Saturday, August 6, 2022

The Transfiguration

The Collect
O God, who on the holy mount revealed to chosen witnesses your well-beloved Son, wonderfully transfigured, in raiment white and glistening: Mercifully grant that we, being delivered from the disquietude of this world, may by faith behold the King in his beauty; who with you, O Father, and you, O Holy Spirit, lives and reigns, one God, for ever and ever. Amen.


The Psalm
99


Exodus 34:29-35     +     II Peter 1:13-21     +     Luke 9:28-36

Now about eight days after these sayings Jesus took with him Peter and John and James, and went up on the mountain to pray. And while he was praying, the appearance of his face changed, and his clothes became dazzling white. Suddenly they saw two men, Moses and Elijah, talking to him.
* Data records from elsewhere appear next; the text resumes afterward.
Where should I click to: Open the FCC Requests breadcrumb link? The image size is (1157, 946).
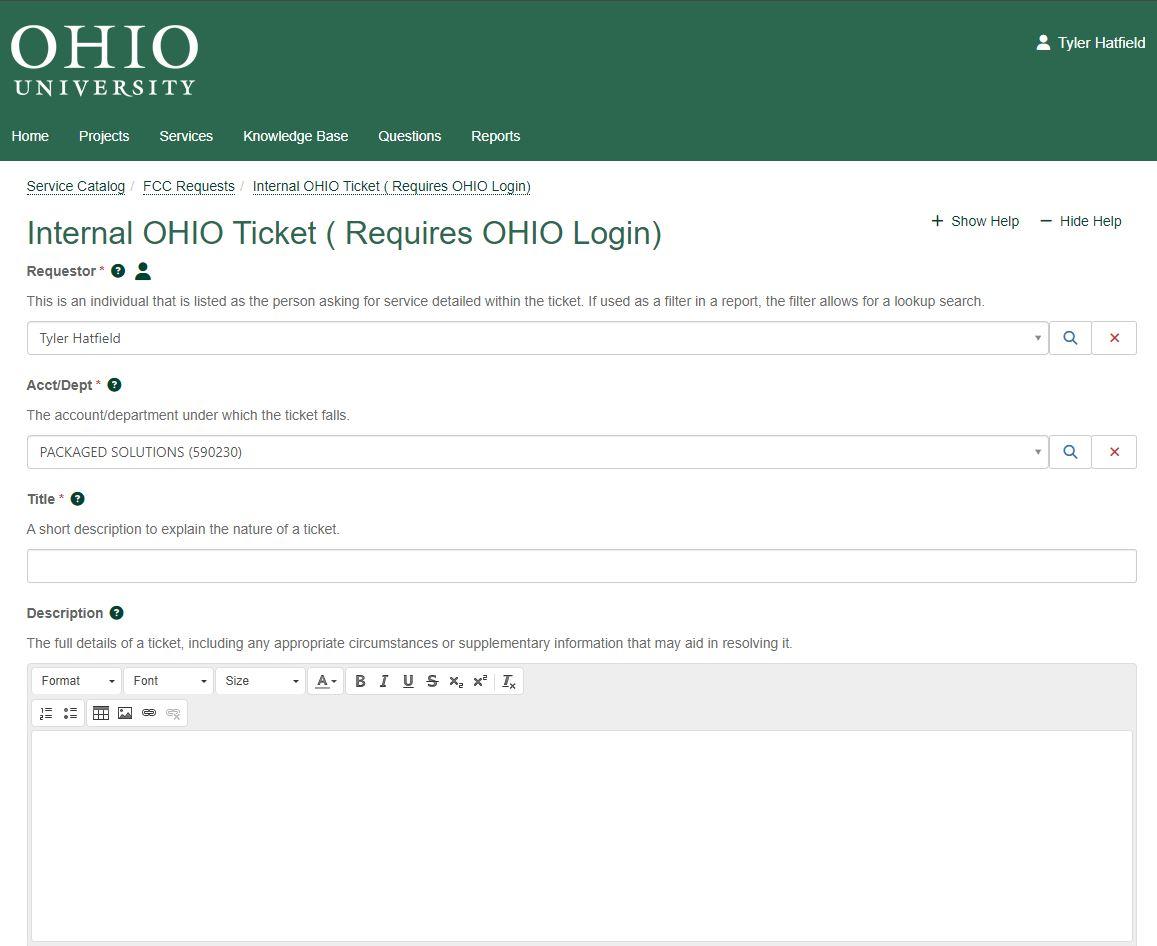coord(188,186)
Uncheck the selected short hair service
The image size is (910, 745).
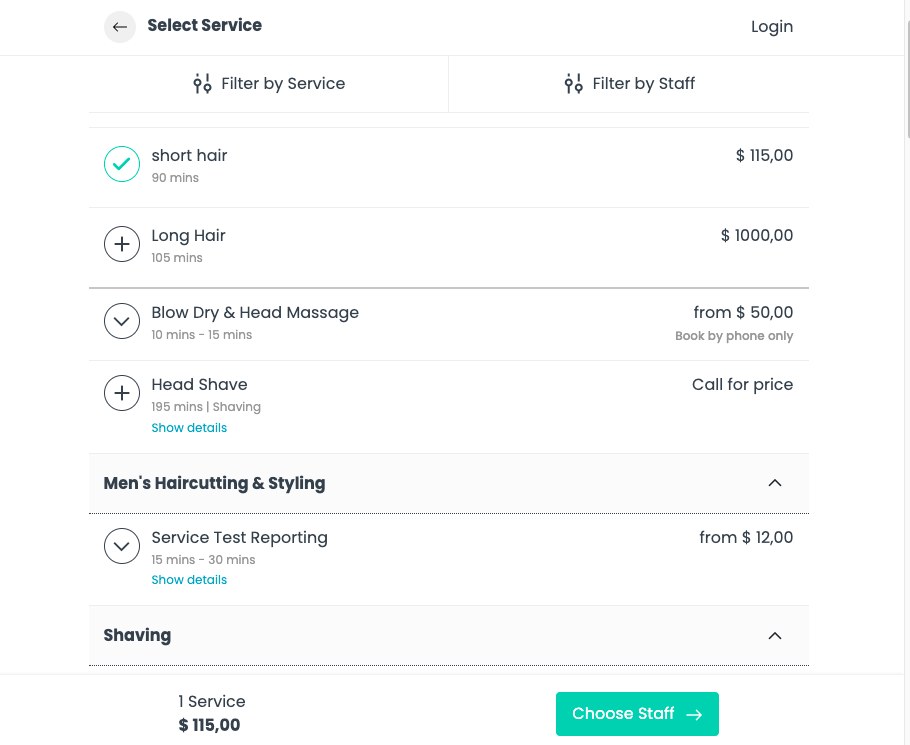[x=122, y=164]
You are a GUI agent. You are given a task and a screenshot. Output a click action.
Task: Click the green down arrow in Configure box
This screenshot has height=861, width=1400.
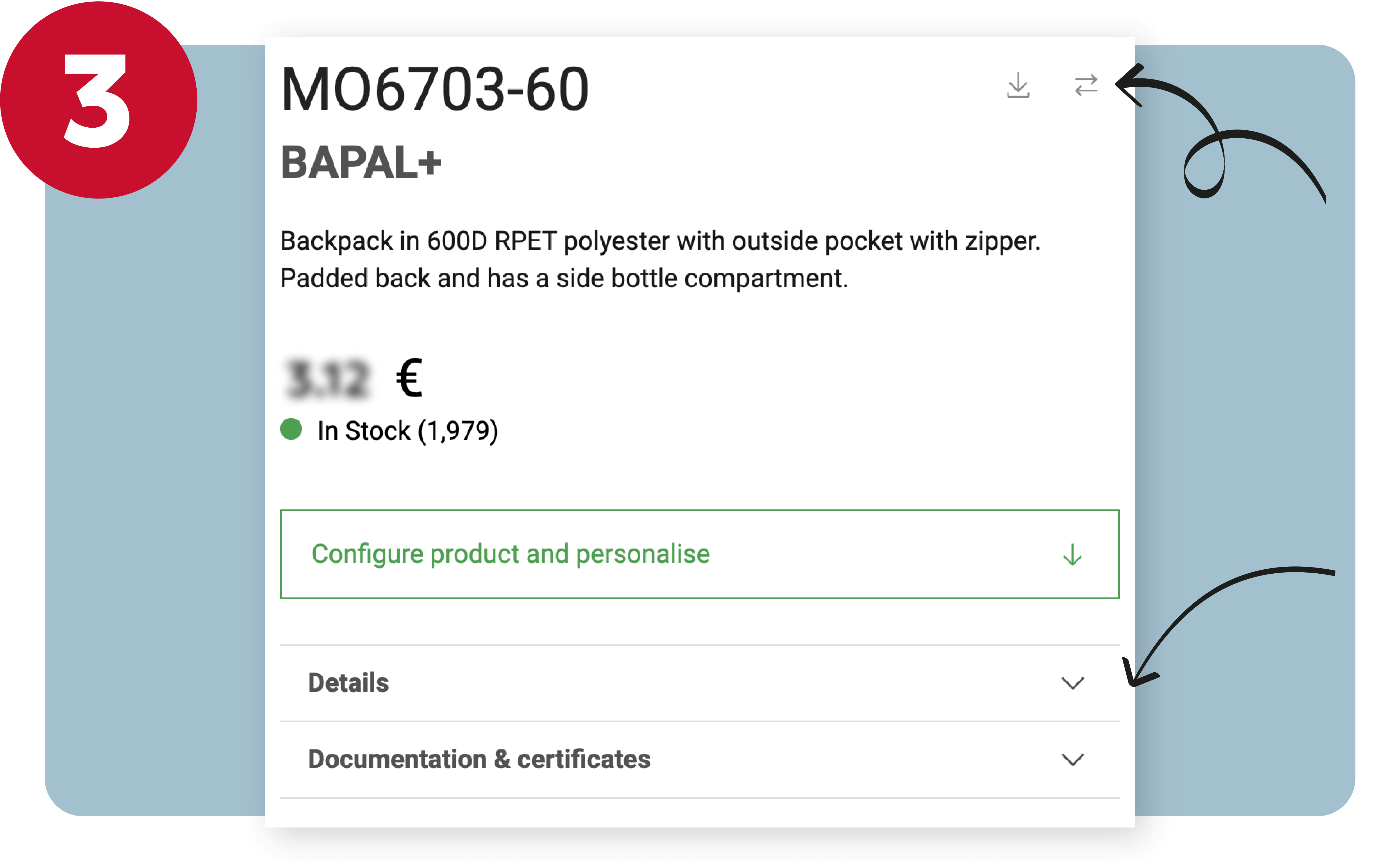(1072, 554)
They appeared in glory and were speaking of his departure, which he was about to accomplish at Jerusalem.
~Luke 9:28-30

An excerpt from The Dwelling of the Light: Praying with Icons of Christ, by former Archbishop of Canterbury Rowan Williams:

The dark background against which Jesus is shown is something you will see in other icons as a way of representing the depths of heavenly reality. In the transfiguration, what the disciples see is, as you might say, Jesus' humanity 'opening up' to its inner dimensions. It is rather like the Hindu story of the infant Krishna, told by his mother to open his mouth to see if he has been eating mud; she looks in, and sees the whole universe in the dark interior of his throat. So the disciples look at Jesus, and see him as coming out from an immeasurable depth; behind or within him, infinity opens up, 'the dwelling of the light', to borrow the haunting phrase from Job 38.19. Mark 1.38 reports Jesus as saying that he has 'come out' so that he can proclaim the good news; and John's Gospel too uses the language of coming out from the depths of the Father (John 16.27-30). Belief in Jesus is seeing him as the gateway to an endless journey into God's love. The often-noted fact that icons show the lines of perspective reversed, so that they converge on your eye, not on a vanishing point in the distance within the picture, is a way of telling us that, once again, what is true of Jesus lies at the heart of all this style of painting: we are being taught to look through into the deep wells of life and truth.